Select Committee on European Union Written Evidence


Memorandum by the TUC

  Many apologies for the lateness of this response to your request for the TUC's views about the implications for social and employment policy of the Treaty's content relating to the European Charter of Fundamental Rights (ECFR) and the associated clarification protocol which mentions the UK.

  The TUC is the national trade union centre for Great Britain. We represent people at work, especially through our 59 affiliated unions and their 6.5 million members.

  The TUC strongly supports the European Charter of Fundamental Rights which was originally adopted in Nice in 2000, and to which the UK is a signatory. We believe that the Charter sets out what would be generally regarded as the human rights which people in Europe have a right to expect, and is in accord with the UN Declaration on Human Rights, the European Convention on Human Rights and, with specific reference to workplace rights, the core labour conventions of the International Labour Organisation. We have supported the campaigns of the European Trade Union Confederation, of which the TUC is an affiliate, to have the European Charter included in the EU Reform Treaty with legally binding effect, and we welcome the decision of the Council of Ministers to do so.
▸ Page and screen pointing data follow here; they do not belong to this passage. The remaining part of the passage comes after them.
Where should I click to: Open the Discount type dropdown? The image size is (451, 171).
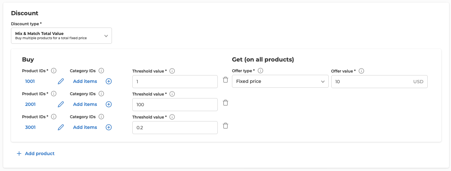[61, 36]
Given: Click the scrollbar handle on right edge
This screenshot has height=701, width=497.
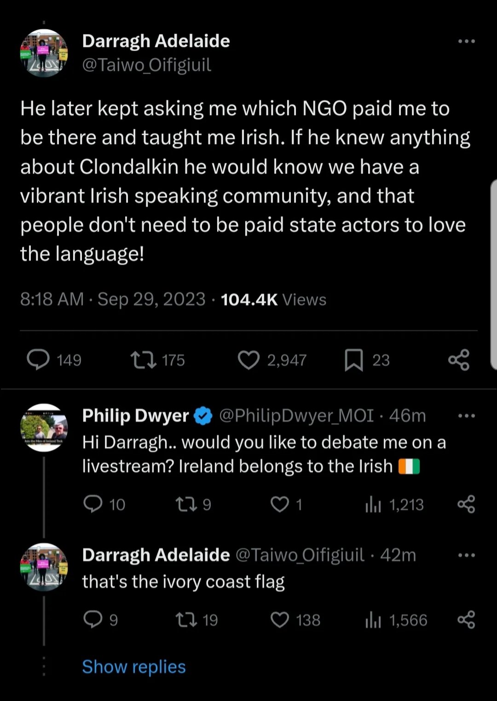Looking at the screenshot, I should coord(494,274).
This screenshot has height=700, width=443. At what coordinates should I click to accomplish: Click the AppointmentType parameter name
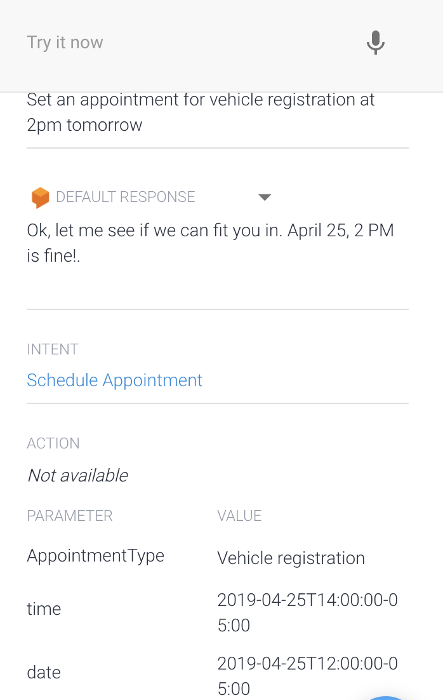pyautogui.click(x=95, y=555)
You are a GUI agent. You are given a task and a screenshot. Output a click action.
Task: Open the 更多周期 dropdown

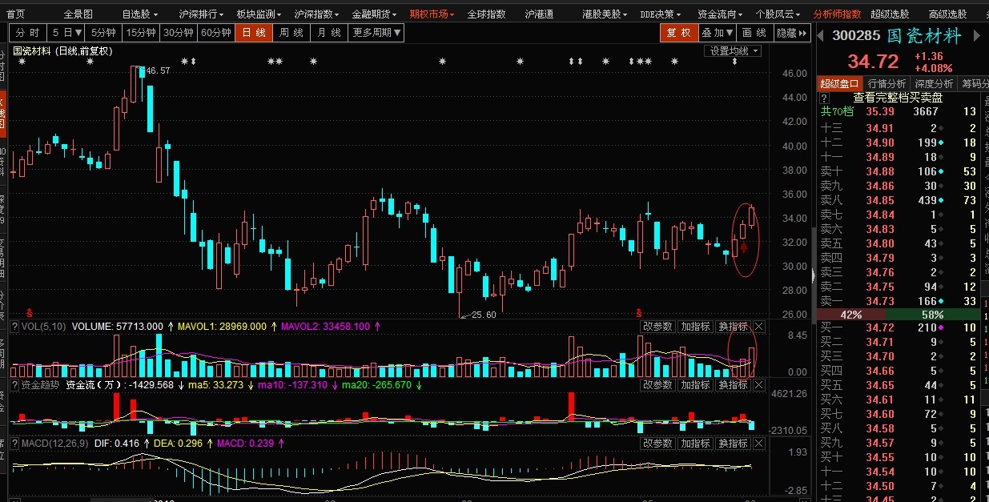[376, 33]
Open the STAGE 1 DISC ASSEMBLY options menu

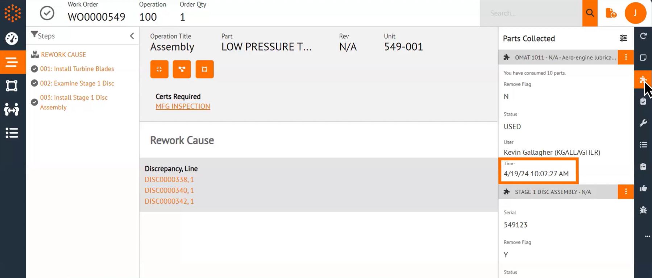pyautogui.click(x=625, y=192)
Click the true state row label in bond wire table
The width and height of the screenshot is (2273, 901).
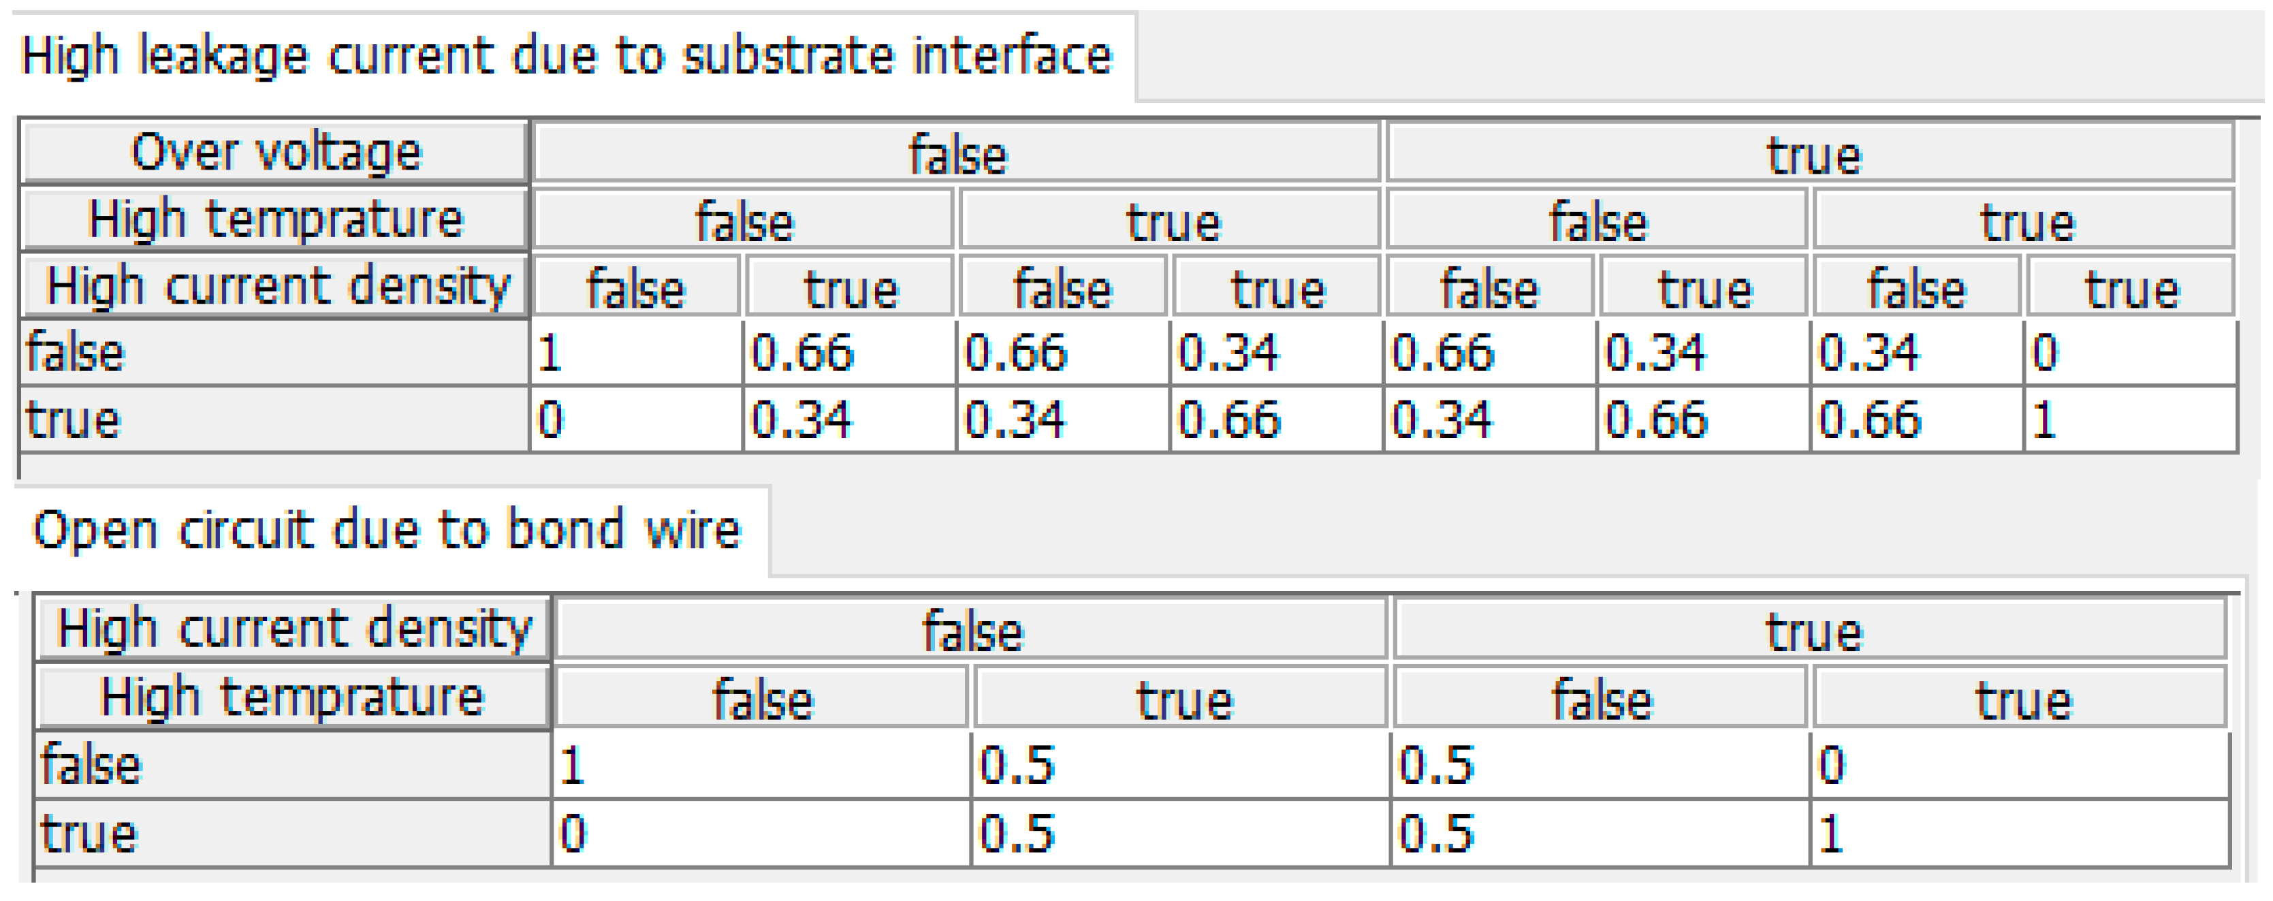(291, 833)
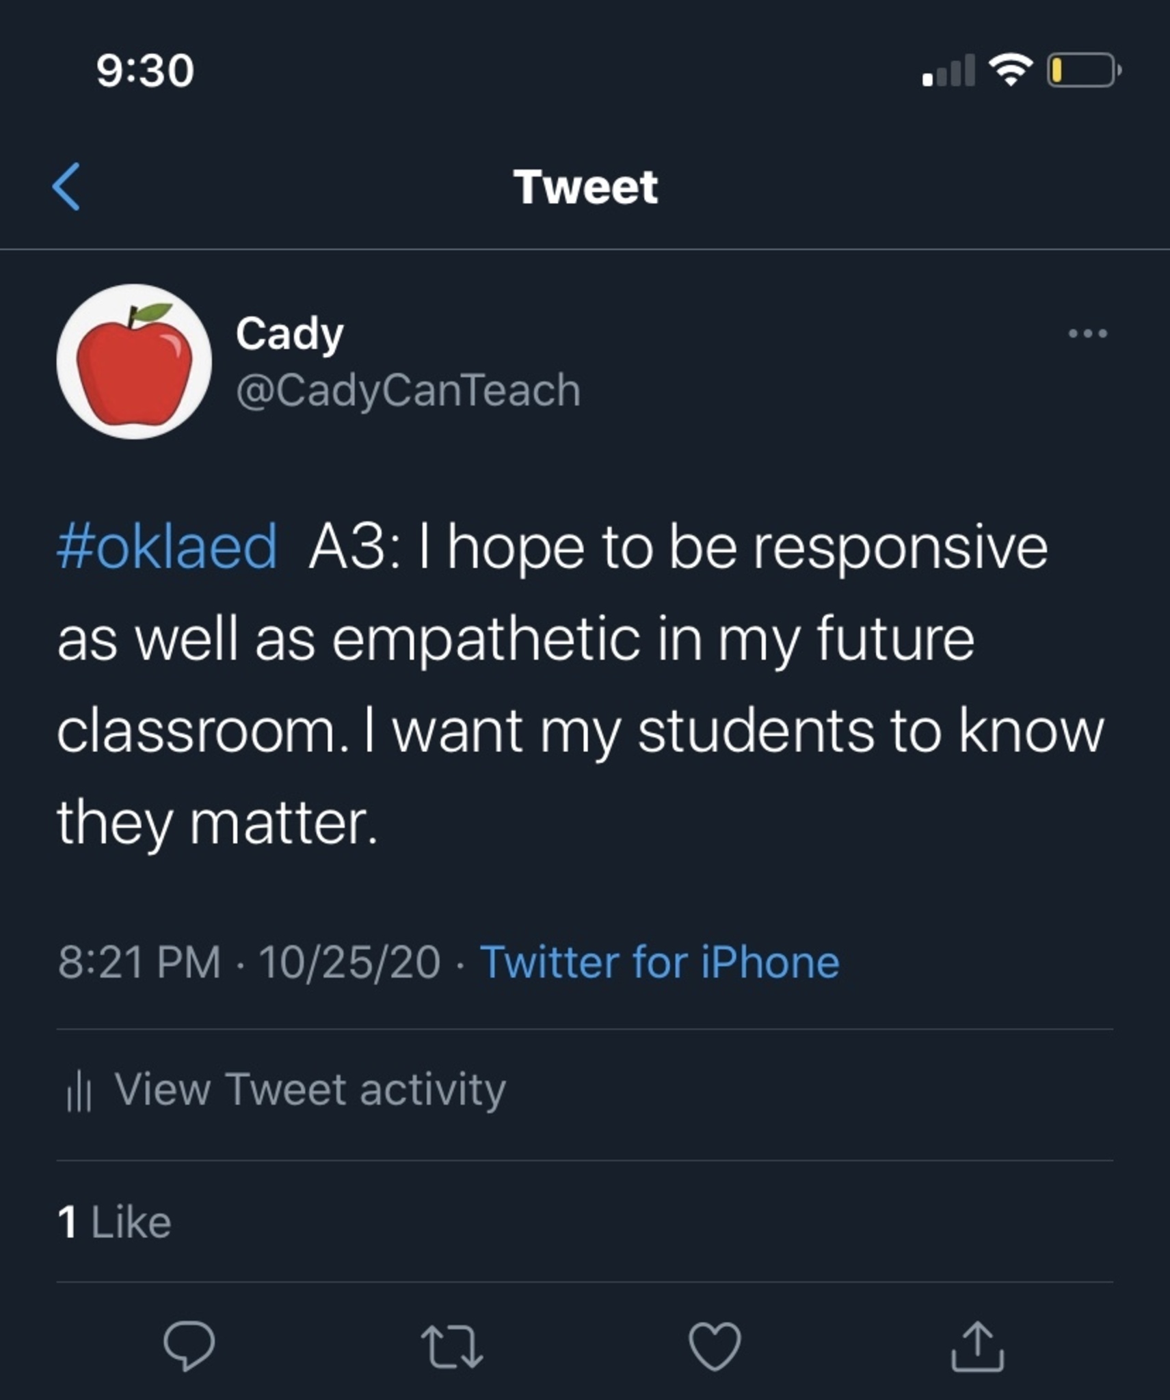Open the @CadyCanTeach profile handle

[x=408, y=390]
  Our concerns therefore relate to the associated clarification protocol, which we understand relates specifically only to Chapter 4 of the European Charter of Fundamental Rights. We understand that the purpose of the protocol is to ensure that the inclusion of the Charter in the EU Reform Treaty will not allow the European Court of Justice to add to existing UK laws by extrapolating from the rights set out in Chapter 4 of the European Charter.

  The TUC has two principal concerns on how the Protocol will operate, although of course ultimately this will be determined by the Courts. Firstly, the TUC is concerned that the Protocol may hinder the use of the European Court of Justice to ensure access to existing EU based workers' rights. It has been the experience of unions in the past that many rights which we believe to be set down in legislation can only be obtained in practice through the use of the courts. In recent years, the ECJ has drawn on the existing Charter when interpreting EU employment directives. We would consider it unacceptable for the protocol to restrict that use of the European Court of Justice in the future.

  Secondly the TUC are concerned that the protocol could prevent UK citizens from using the European Court of Justice to obtain the same rights at work as citizens in other EU countries, and that the difference in rights thus provided to British workers and other EU workers would inevitably widen over time.